• [TASK]
Your output should be exactly the lines from the one containing "Select the 'Please, enter" through the final line of the following data, please, with no pictures.

________________________

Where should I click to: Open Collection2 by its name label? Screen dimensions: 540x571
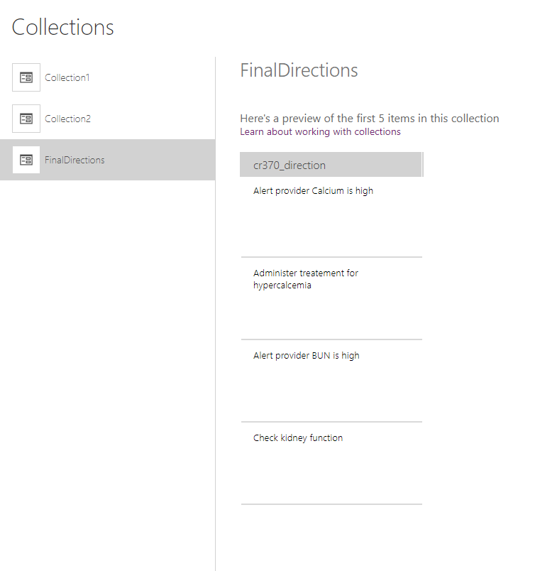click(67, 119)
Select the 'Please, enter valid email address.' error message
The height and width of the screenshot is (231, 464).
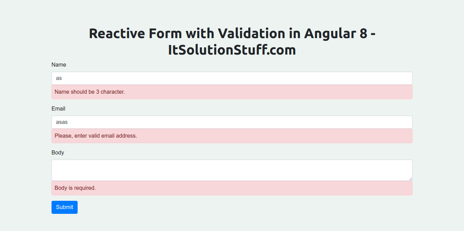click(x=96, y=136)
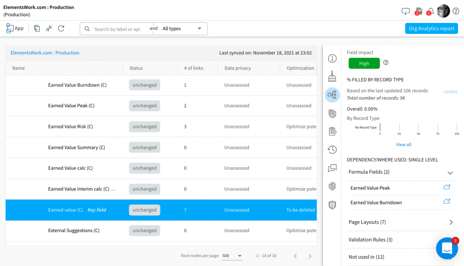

________________________

• [REPLY]
Select the 'Please, enter valid email address.' error message
The height and width of the screenshot is (231, 464).
click(x=96, y=136)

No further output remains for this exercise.